This lecture seeks to explain both the long and short term causes of the French Revolution. It devotes a significant amount of attention to covering the Ancien Regime or the Old Regime in Europe.

AP European Causes Of French Revolution

Published on Nov 18, 2015

Ancien Regime, Estate System, Causes of the French Revolution, Third Estate

PRESENTATION OUTLINE

French Revolution

Background and Causes
This lecture seeks to explain both the long and short term causes of the French Revolution. It devotes a significant amount of attention to covering the Ancien Regime or the Old Regime in Europe.

Ancien Régime

The Old Regime
The Ancien Regime refers to the social, political, and economic configuration of French society on the eve of the French Revolution. It has become shorthand for describing the same thing for all of Europe although Western Europe and Eastern Europe differ in important ways. These differences will be discussed as well in this lecture. This political cartoon is a great way of imagining the relationship between the social groups, or Estates as they were called in France.

In this illustration the King of France is burdening the clergy who is atop a member of the nobility and all are oppressing the lower classes of the society. Many countries in Europe, including France had erected a system that privileged the Clergy and Nobility while directing the brunt of taxation and work requirements on the rest of society.

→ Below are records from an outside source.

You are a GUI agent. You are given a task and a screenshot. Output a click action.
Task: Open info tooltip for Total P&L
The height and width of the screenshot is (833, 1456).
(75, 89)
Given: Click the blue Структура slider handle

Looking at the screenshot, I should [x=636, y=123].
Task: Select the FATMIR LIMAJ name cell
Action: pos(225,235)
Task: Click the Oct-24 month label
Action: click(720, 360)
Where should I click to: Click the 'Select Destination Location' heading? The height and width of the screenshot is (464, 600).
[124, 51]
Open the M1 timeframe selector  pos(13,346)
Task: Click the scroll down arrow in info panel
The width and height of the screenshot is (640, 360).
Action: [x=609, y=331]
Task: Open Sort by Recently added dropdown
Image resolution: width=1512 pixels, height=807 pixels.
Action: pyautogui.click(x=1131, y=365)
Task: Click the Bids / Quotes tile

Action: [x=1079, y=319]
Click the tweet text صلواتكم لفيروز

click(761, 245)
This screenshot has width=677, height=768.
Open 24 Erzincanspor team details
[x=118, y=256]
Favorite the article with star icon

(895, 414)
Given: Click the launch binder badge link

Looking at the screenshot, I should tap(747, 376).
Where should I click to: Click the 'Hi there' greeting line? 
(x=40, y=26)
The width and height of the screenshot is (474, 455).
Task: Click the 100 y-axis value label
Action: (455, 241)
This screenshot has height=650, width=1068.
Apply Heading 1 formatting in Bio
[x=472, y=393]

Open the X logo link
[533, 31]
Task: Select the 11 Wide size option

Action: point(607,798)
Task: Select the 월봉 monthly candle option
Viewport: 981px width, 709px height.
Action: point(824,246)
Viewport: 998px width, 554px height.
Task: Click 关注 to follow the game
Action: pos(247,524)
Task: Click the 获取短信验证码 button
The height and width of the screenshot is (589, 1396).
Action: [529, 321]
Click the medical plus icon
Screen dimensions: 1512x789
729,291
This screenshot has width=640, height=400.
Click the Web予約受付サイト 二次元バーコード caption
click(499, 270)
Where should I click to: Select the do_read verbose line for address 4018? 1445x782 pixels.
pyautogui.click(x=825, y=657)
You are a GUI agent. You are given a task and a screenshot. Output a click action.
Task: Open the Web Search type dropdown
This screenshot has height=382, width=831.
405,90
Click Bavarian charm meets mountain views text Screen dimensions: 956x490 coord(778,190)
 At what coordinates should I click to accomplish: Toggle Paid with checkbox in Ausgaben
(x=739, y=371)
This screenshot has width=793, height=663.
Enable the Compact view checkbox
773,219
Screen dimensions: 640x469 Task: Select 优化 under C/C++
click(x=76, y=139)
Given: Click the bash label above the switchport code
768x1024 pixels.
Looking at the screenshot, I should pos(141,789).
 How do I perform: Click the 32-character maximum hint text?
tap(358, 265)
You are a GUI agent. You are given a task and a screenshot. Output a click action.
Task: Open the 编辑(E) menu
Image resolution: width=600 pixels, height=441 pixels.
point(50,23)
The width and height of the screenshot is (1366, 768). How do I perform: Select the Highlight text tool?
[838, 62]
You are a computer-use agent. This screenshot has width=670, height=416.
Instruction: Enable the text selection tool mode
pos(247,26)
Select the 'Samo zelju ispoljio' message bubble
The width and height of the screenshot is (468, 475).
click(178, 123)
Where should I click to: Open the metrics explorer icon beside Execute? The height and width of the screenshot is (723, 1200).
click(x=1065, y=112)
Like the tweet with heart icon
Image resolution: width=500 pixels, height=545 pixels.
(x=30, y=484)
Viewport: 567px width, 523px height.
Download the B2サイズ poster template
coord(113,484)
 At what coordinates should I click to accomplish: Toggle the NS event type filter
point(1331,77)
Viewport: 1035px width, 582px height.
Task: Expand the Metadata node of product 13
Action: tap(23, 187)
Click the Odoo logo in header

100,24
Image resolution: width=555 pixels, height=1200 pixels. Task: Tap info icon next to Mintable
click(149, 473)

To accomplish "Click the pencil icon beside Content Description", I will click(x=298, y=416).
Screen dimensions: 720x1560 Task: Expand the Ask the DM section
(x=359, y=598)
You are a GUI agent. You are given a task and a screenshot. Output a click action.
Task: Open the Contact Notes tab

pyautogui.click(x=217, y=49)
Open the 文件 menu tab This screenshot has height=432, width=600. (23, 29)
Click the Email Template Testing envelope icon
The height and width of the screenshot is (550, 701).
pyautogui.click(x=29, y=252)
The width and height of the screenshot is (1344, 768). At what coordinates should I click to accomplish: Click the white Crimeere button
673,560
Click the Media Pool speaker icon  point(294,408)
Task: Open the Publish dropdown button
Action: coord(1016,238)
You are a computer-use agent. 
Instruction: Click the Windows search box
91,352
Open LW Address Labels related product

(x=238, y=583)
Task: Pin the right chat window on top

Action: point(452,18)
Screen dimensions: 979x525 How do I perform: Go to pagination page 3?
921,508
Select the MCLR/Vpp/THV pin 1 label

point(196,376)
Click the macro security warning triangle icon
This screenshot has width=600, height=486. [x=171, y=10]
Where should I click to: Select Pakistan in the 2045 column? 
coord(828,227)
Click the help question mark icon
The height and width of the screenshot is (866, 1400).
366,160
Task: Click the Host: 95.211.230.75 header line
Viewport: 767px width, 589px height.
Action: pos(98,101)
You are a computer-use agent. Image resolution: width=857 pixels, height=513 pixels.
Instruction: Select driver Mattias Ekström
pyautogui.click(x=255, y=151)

Social Class: Identity and Privilege

  • The Clergy: 1%, no taxes, 20% land ownership
  • The Nobility: 2-4%, manorial rights, 25% land
  • The Bourgeoisie: 3-5% could buy titles, resented upper 2
  • The Peasants, Laborers, Merchants: 90%, tax burden, 40% of land
This information is specific to French Society. In France the estate system was a legal division of the social classes. The First Estate was made up of members of the Clergy who were exempt from taxation and collectively owned about 20% of the land in France. The Second Estate was made up of the nobility who were also exempt from taxation, possessed the exclusive right to hunt and gather resources on their land (manorial rights) and owned about 25% of the land in France. These manorial rights were a new development coinciding with the Agricultural Revolution and the resulting enclosure or privatization of previously common lands. Peasants resented these privileges because they had traditionally been able to hunt and fish in the commons. It's important to note that the nobility and the clergy were not monolithic in their great wealth or in their political opinions. One could find small town priests and cardinals of France or lesser nobility and great nobles that would possess vastly different amounts of land and wealth and as a result would view politics and society in different ways. The Third Estate was made up of a large spectrum of French society, from the wealthy middle classes (the Bourgeoisie) to the lower rural (peasants) and urban (sans-culottes) classes.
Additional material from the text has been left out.